Directive: Reproduce the stretch of the listing below, from the line containing "This screenshot has height=616, width=2184." through the line containing "center [1501, 537].", with both of those lines included and nothing else.
--*--
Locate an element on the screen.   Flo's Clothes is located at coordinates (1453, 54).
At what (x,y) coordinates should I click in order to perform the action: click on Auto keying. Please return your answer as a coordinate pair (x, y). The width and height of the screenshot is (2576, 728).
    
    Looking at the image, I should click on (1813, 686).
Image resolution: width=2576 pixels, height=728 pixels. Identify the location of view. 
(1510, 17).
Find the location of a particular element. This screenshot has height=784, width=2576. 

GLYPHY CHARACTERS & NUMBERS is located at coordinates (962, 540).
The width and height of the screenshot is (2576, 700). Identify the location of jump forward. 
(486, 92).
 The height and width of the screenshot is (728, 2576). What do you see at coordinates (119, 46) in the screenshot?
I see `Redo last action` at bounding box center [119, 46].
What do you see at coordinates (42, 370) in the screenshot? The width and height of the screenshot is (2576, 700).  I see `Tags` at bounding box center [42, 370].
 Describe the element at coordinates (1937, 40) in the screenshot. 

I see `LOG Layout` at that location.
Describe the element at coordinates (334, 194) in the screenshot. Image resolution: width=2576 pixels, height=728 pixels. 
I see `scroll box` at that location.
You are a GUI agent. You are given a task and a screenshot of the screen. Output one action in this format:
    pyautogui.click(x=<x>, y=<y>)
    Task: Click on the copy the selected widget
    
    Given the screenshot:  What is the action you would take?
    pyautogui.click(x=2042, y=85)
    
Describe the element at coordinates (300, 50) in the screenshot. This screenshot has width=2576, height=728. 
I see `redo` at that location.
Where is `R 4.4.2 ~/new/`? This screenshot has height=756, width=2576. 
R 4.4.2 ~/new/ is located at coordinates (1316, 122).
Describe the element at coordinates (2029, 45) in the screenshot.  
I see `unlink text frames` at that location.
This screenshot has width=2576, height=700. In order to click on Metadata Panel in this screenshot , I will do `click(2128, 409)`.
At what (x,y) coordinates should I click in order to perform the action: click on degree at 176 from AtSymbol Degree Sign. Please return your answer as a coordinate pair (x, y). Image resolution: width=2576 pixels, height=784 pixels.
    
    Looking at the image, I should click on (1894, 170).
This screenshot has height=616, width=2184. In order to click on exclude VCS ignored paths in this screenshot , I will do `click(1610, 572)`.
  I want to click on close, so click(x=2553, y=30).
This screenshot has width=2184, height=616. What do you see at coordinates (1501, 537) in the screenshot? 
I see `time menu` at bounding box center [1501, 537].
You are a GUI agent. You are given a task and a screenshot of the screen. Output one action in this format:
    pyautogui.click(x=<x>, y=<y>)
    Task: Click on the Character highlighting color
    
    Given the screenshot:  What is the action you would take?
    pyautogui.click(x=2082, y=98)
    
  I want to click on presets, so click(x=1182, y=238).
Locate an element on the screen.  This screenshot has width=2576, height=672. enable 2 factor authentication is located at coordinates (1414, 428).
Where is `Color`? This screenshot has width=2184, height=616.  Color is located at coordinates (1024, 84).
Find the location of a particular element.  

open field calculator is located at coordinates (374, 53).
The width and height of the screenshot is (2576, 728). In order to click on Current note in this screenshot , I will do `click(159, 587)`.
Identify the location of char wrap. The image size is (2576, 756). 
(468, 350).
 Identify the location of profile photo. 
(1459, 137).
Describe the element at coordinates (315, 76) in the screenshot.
--*--
In response:
This screenshot has height=616, width=2184. In order to click on exclude VCS ignored paths in this screenshot , I will do `click(1610, 572)`.
  I want to click on close, so click(x=2553, y=30).
This screenshot has width=2184, height=616. What do you see at coordinates (1501, 537) in the screenshot? 
I see `time menu` at bounding box center [1501, 537].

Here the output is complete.